> Assignment: Go line by line through the entries and show those that hold the string "computer".

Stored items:
##########

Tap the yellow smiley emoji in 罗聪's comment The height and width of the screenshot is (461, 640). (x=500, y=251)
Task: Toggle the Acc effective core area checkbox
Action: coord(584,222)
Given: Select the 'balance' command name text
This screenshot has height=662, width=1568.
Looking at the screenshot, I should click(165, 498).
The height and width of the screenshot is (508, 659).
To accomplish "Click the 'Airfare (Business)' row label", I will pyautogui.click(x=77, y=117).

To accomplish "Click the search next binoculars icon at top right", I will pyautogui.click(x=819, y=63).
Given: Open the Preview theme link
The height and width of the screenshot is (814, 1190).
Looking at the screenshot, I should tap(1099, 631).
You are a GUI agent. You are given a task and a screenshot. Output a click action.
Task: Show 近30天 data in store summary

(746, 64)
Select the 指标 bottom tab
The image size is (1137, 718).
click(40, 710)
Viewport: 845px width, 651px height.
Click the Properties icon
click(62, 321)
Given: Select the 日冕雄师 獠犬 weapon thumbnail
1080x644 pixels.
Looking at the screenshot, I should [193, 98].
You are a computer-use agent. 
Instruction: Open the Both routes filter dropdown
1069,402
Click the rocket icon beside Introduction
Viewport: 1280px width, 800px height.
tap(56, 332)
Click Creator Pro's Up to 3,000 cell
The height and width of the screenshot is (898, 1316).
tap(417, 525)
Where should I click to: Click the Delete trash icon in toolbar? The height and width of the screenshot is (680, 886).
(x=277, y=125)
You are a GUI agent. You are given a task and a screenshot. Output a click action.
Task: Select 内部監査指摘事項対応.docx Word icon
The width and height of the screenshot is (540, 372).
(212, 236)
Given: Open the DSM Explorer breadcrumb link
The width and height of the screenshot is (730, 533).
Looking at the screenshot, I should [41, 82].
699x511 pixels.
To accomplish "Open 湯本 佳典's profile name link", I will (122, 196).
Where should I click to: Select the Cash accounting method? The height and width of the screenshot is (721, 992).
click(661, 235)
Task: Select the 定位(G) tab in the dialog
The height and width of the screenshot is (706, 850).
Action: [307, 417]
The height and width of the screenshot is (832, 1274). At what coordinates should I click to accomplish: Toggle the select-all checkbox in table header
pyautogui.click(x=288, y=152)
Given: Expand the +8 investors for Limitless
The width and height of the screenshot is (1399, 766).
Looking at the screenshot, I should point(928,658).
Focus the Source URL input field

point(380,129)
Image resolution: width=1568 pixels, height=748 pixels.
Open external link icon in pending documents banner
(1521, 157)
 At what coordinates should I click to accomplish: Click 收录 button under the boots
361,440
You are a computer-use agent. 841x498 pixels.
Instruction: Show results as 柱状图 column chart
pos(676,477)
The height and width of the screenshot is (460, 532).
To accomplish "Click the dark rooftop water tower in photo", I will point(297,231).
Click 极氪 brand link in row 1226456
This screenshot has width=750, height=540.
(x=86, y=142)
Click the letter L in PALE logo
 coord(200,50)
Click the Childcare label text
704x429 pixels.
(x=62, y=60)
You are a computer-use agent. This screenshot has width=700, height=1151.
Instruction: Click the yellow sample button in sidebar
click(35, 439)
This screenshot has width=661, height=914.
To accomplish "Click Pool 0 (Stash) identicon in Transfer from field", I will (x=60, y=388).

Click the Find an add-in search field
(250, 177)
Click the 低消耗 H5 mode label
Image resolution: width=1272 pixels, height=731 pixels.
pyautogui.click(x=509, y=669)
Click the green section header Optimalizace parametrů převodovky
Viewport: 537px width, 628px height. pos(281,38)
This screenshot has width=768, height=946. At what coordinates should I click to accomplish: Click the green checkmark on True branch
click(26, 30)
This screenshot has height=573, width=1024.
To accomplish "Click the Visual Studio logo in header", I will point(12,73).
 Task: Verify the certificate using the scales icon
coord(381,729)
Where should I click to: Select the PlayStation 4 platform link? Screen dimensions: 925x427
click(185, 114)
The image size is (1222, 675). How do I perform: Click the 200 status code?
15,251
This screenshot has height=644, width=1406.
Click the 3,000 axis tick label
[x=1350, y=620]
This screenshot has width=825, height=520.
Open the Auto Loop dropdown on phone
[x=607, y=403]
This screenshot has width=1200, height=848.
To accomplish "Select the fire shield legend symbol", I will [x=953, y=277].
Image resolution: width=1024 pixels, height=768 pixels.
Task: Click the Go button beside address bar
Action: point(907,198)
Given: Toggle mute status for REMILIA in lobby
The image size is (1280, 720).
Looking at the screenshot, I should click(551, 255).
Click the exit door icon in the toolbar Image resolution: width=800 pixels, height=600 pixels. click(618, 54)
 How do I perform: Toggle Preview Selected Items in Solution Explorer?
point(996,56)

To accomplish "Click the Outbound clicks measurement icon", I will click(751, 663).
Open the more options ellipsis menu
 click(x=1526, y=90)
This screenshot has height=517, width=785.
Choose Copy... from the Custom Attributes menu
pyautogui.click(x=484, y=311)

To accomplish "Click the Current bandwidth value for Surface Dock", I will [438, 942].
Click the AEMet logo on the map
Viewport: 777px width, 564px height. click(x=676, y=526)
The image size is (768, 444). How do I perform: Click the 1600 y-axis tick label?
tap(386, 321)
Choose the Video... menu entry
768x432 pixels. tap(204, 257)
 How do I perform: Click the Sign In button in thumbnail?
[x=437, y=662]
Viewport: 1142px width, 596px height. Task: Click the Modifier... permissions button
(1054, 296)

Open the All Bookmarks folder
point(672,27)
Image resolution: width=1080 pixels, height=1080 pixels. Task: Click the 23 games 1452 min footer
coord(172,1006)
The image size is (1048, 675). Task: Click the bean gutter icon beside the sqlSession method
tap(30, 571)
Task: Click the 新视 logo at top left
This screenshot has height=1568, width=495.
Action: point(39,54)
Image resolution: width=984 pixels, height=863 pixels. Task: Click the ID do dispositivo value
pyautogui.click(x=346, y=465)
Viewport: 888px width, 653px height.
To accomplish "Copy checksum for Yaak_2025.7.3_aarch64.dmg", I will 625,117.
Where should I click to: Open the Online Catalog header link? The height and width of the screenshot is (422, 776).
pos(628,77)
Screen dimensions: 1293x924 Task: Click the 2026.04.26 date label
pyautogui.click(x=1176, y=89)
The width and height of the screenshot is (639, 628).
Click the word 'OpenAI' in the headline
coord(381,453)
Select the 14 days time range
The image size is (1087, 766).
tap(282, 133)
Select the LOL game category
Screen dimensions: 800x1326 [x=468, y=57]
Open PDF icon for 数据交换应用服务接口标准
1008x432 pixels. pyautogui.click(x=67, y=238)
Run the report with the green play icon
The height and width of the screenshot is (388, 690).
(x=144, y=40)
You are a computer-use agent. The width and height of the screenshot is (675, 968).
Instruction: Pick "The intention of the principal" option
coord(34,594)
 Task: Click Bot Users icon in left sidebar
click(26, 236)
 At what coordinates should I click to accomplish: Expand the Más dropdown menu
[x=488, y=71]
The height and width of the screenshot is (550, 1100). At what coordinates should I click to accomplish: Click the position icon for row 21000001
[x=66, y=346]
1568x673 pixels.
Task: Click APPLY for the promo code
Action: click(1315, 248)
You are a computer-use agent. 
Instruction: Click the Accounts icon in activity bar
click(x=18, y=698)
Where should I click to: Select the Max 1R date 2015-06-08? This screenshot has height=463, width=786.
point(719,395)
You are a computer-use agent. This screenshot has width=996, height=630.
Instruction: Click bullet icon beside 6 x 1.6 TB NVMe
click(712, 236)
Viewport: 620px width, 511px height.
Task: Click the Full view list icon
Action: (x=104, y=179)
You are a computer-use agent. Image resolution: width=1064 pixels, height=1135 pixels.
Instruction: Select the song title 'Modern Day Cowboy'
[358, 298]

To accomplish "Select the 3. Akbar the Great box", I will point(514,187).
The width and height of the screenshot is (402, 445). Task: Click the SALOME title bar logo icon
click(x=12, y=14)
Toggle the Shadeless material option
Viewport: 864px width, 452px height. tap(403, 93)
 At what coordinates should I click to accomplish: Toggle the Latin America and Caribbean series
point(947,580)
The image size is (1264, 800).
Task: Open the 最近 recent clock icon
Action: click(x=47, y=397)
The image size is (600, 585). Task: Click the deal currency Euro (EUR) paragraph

##########

> Worked solution:
You are a computer-use agent. 
You are a computer-use agent. 841x498 pixels.
You are a computer-use agent. This screenshot has width=700, height=1151.
You are a computer-use agent. The width and height of the screenshot is (675, 968).
You are a computer-use agent. 
You are a computer-use agent. This screenshot has width=996, height=630.
You are a computer-use agent. Image resolution: width=1064 pixels, height=1135 pixels.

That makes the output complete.